For a specified premium, you can insure your clients’ lifestyle: their income, their home, their luxuries, the things they enjoy.
As a marketing phrase, this seems to work so much better than ‘income protection’, because it speaks to the fundamental desire of each person: we love the lifestyle we have, and we want to keep and improve it.
But is it more than a new badge on an old product - and is there more to the growing popularity of short-term income protection plans than just branding?
Alan Lakey, founder of the CI Expert, thinks this might be one marketing phrase too many: “As often happens, the insurance industry has got itself into a mess due to the payment protection insurance (PPI) scandal, and the plethora of names accorded to the various protection plans.

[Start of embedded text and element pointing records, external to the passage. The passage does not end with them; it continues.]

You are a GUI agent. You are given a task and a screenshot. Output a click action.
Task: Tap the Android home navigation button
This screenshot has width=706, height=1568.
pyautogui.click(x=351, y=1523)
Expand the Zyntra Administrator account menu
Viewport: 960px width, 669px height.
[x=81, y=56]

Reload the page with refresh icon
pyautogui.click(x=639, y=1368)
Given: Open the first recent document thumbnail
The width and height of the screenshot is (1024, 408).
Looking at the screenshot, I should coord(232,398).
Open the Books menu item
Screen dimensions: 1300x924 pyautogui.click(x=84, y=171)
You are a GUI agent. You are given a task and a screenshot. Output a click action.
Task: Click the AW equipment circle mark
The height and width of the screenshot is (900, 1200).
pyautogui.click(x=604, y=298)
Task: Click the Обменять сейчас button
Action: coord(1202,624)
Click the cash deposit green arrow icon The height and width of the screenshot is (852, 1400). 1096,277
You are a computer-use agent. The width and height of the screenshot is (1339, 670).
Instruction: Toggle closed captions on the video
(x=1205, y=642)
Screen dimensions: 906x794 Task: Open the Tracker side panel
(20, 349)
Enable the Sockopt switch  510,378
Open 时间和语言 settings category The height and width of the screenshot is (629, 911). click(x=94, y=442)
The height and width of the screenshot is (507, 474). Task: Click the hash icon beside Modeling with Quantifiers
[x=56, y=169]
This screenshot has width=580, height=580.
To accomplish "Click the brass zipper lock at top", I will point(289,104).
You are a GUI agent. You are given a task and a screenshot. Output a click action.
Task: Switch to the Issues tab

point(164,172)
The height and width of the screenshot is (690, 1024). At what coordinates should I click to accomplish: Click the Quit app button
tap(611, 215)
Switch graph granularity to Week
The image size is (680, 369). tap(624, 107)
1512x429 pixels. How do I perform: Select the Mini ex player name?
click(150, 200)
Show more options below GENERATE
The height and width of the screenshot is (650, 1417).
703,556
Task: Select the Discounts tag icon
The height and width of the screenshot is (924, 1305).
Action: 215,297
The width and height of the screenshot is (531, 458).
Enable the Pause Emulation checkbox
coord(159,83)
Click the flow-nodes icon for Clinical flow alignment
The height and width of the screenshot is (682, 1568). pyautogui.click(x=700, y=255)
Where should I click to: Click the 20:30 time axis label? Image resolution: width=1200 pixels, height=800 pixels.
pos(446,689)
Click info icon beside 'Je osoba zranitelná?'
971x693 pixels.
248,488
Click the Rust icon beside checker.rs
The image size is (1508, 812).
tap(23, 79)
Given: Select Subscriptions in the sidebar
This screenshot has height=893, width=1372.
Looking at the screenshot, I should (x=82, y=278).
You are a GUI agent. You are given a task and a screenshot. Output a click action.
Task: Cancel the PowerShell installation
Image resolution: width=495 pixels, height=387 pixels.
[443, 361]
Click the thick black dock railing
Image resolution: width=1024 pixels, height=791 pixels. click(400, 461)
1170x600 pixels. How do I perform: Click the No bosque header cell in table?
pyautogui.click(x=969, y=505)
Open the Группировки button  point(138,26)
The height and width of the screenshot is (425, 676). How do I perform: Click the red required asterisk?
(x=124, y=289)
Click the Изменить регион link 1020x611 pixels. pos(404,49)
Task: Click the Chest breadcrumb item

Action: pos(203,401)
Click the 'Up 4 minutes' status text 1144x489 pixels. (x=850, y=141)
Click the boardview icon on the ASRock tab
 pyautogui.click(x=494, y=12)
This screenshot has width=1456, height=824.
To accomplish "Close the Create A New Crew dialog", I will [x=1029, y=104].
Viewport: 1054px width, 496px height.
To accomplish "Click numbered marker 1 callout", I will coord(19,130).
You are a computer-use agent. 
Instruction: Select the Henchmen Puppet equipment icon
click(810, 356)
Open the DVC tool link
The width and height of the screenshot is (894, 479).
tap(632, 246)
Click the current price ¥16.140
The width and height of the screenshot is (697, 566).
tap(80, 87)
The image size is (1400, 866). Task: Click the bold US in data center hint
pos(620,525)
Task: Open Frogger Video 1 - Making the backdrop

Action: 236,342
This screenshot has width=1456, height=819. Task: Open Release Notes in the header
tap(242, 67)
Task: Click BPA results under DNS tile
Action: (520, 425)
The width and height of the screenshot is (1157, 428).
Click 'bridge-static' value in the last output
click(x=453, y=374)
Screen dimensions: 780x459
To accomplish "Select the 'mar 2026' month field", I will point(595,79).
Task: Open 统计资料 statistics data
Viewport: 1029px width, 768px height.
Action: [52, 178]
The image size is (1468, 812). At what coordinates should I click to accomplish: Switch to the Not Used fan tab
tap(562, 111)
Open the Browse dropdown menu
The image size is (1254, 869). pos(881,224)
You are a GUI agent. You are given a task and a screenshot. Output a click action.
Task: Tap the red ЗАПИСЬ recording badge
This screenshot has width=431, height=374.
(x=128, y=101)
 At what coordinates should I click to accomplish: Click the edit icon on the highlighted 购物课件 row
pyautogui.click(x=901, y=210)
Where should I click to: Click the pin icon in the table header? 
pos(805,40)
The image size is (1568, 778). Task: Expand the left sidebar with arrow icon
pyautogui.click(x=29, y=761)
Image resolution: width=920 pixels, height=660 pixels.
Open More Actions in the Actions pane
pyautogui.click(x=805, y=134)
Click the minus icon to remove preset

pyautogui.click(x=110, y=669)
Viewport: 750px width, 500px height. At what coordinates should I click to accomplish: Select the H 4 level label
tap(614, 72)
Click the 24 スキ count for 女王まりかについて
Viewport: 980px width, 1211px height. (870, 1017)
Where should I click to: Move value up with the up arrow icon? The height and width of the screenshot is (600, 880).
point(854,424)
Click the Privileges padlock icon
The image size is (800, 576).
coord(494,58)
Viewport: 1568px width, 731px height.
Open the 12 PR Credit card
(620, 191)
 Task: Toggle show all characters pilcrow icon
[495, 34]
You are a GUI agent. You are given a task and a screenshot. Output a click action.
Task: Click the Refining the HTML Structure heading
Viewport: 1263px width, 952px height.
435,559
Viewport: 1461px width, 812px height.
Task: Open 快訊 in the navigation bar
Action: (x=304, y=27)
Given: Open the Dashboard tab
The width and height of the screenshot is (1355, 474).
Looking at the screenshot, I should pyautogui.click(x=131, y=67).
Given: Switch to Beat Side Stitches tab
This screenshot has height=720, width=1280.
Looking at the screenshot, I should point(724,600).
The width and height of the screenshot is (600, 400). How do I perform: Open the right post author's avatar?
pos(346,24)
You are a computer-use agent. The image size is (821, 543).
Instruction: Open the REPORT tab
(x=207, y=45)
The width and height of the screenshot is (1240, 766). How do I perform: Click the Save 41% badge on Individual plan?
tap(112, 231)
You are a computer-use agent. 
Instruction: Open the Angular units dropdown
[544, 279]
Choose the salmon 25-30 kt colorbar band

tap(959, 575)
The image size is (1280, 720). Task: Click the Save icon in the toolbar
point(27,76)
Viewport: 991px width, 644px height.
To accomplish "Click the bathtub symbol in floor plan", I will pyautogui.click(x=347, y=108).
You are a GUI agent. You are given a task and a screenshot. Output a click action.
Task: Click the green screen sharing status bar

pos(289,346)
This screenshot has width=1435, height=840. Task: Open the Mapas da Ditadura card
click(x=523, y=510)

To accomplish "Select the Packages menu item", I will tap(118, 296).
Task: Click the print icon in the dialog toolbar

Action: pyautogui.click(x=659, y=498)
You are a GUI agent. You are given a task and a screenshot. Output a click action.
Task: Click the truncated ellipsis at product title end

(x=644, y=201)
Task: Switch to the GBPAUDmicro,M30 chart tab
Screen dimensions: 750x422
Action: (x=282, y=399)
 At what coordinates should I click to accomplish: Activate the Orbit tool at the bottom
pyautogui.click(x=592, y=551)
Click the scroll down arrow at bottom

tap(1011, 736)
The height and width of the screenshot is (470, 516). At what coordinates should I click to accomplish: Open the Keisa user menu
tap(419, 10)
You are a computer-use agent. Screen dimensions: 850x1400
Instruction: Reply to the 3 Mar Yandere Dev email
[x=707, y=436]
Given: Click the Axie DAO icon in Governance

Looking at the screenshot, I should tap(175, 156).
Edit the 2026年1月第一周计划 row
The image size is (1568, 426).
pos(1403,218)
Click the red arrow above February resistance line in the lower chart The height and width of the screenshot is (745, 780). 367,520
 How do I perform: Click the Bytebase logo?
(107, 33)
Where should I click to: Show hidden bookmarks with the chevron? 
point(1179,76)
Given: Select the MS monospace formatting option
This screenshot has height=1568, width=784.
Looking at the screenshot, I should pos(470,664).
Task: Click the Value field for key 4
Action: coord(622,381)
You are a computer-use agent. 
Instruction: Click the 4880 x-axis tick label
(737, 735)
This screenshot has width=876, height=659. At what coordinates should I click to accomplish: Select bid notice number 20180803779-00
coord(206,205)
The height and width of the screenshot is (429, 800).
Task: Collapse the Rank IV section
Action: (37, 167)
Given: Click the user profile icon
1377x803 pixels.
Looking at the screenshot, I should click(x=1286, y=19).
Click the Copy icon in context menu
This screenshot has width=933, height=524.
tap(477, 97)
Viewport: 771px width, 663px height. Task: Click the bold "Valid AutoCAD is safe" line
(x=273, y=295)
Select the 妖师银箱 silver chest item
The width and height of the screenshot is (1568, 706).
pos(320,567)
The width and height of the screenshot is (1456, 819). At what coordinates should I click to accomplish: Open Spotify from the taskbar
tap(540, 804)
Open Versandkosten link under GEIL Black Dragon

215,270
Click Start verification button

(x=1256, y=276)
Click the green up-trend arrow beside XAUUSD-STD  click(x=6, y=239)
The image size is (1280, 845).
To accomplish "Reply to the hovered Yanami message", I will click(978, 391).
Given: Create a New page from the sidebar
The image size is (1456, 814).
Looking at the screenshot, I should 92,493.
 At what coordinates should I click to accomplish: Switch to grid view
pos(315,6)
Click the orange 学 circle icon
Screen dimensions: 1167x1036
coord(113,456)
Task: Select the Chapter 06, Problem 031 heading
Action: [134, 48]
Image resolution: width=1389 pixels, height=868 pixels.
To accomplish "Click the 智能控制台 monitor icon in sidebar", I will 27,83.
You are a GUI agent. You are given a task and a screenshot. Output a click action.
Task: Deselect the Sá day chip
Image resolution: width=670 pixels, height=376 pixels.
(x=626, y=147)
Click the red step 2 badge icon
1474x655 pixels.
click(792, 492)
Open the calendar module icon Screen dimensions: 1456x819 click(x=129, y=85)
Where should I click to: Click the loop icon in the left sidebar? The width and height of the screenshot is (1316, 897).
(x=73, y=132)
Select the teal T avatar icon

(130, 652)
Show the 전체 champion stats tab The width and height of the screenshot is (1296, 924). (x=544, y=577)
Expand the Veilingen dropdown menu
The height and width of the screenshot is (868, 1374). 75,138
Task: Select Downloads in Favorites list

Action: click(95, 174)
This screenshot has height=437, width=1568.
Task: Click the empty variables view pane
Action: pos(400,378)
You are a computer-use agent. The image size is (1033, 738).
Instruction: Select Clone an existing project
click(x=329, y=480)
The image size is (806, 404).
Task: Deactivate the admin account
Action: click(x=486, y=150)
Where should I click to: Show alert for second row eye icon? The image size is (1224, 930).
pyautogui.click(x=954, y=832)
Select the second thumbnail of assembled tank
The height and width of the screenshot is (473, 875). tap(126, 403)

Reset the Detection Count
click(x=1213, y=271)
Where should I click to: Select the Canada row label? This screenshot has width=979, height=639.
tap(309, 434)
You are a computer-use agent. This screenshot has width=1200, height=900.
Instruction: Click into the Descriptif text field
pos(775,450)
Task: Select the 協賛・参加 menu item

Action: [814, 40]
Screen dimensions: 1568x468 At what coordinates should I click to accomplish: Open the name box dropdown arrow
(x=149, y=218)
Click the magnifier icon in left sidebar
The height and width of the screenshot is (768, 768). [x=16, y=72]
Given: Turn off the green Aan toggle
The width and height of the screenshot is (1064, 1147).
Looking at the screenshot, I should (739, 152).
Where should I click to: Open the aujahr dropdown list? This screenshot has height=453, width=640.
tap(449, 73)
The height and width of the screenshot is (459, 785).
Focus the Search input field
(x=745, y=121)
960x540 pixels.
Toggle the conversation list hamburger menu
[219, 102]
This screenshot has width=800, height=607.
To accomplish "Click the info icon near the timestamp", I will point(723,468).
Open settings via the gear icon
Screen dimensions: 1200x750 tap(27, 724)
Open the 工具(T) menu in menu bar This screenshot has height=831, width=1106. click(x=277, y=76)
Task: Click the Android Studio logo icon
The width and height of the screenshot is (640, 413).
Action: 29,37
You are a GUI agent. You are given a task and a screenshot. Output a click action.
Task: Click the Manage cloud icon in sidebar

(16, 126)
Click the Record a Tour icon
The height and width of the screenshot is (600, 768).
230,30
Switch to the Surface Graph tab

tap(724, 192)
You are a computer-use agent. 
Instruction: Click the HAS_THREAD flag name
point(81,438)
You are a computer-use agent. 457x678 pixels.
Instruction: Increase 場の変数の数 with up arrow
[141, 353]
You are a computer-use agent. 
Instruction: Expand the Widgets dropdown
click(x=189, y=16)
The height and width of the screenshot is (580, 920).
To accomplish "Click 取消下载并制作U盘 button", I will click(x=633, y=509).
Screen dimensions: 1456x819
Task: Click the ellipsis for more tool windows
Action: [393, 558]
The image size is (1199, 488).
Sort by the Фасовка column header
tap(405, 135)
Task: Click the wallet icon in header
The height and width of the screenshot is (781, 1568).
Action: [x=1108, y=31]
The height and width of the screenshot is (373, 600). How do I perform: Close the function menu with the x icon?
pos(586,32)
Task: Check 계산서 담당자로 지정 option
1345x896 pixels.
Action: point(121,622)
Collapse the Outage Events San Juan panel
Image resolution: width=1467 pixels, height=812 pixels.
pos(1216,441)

“Part of the problem is the use of acronyms, which tend to appear similar, and fail to indicate what the protection actually is.”
He cites: "PPI, MPPI IP, ASU - all these acronyms are in use and industry insiders know what they mean, yet the consumer neither knows nor cares. They simply want sick pay, mortgage payment insurance, unemployment insurance, and so on.
“Lifestyle insurance is another instance of a descriptive that suggests comprehensive coverage, yet may only provide income when ill or redundant.
“It is a variation on the existing mortgage protection payment insurance plans, which can provide limited income protection and limited redundancy protection."
Paul Reed, co-founder of Cardiff-based advisory firm Vita, agrees: “The key thing is no matter the badge on the product, the consumer has to be number one and they have to be aware of what they are getting.
“Without advice, it is almost impossible for a consumer to understand the differences between ASU (accident, sickness and unemployment) or PPI or income protection. Different providers come out with new names for all sorts of products, but the customer needs to be able to make a proper decision based on clear features, clearly explained.”
This doesn’t sound like a ringing endorsement.
But others believe it is more than a marketing ploy. According to Peter Hamilton, head of retail propositions for Zurich, it is “gaining traction” as a product because of its flexibility and appeal for younger, and perhaps lower, earners.
He explains: “This new type of shorter-term income protection, with benefits payable from, say two to five years, is gaining traction for a number of reasons.
“It is cheaper, it allows enough time for most people to get back on their feet or make alternative arrangements, it is simpler and easier to understand, and can be linked more closely to expenditure rather than to definitions of salary.”